Conjuration Magic in D&D 5e: A Complete Guide

Understanding Conjuration Magic

The School of Conjuration is home to magic that transports creatures or objects from one place to another. This school is responsible for your summon spells and teleportation spells. Rather than bending the Weave to create fire out of intrinsic magical energy, a mage casting a spell of conjuration reaches through the Weave to pull their desired effect from somewhere else. 

If you want to know more about the Weave and where magic comes from in the D&D universe, be sure to see my article that details everything you need to know!

As an example, casting a spell of conjuration might look like calling fire from the Elemental Plane of Fire, or it might look like teleporting yourself from one place to another.

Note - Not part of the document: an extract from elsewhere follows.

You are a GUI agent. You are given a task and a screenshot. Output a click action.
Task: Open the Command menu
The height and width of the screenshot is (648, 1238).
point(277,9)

Regardless, what ties these spells together is not the result of the spell, but the method used to achieve that result. 

Summoning elements from other planes is the foundation of Conjuration Magic and a great way to introduce the idea of other planes of existence to your campaign!

Interestingly, the player’s handbook also casually mentions that some spells in the School of Conjuration create something out of nothing.

There isn’t more detail given than that, and I haven’t been able to find a hard and fast rule explaining which spell summons their effects and which just creates matter where once there was none. It is sort of up to the interpretation of the spell description, but even that isn’t always clear. So, here’s my take on it:

Because the Player’s Handbook also describes Raw Magic as the magic of creation (see my article on understanding the types of magic), and because mortals can’t touch Raw Magic, conjuration spells should fall into the summoning category most often.

True, this raises some awkward questions about whose Hero Feast your mage just stole, but so long as the constable doesn’t come knocking…who cares? (Actually, if the constable does come knocking, that would be a pretty funny side quest.) 

It’s completely up to you as the DM to decide where you want to draw the line on summoning and creating from nothing. The Players Handbook makes both interpretations of the School of Conjuration valid. It is up to you to decide how you want to flavor this school of magic to fit your world and your story best. 

What makes Conjuration Magic Different from other Schools

Conjuration casters are unique in that can reach into other planes of existence and pull their spells from them.

The difference between the School of Conjuration and other schools of magic is the method behind the magic. Just like there is more than one way to bake a cake, there is more than one way to cast a spell. The results may look the same, but the roadmap to get there is vastly different.

Many of the spells on the conjuration list look and read like evocation spells. For example, flaming sphere and fireball both manifest themselves as large balls of fire. But where fireball creates fire from the magical energy of the Weave around the caster, flaming sphere brings that fire from another plane of existence. 

Another common trait I have noticed that sets conjuration spells apart is the length of the effect. Although there are always exceptions to this rule, spells from the School of Conjuration tend to have longer-lasting effects

To use our fiery examples again, fireball is a one-and-done massive AOE attack. It does tons of damage all at once and then fizzles out. flaming sphere, on the other hand, creates a ball of fire that exists until the caster loses concentration, dismisses it, or time runs out. The caster can continue to move and manipulate their conjured ball of fire. 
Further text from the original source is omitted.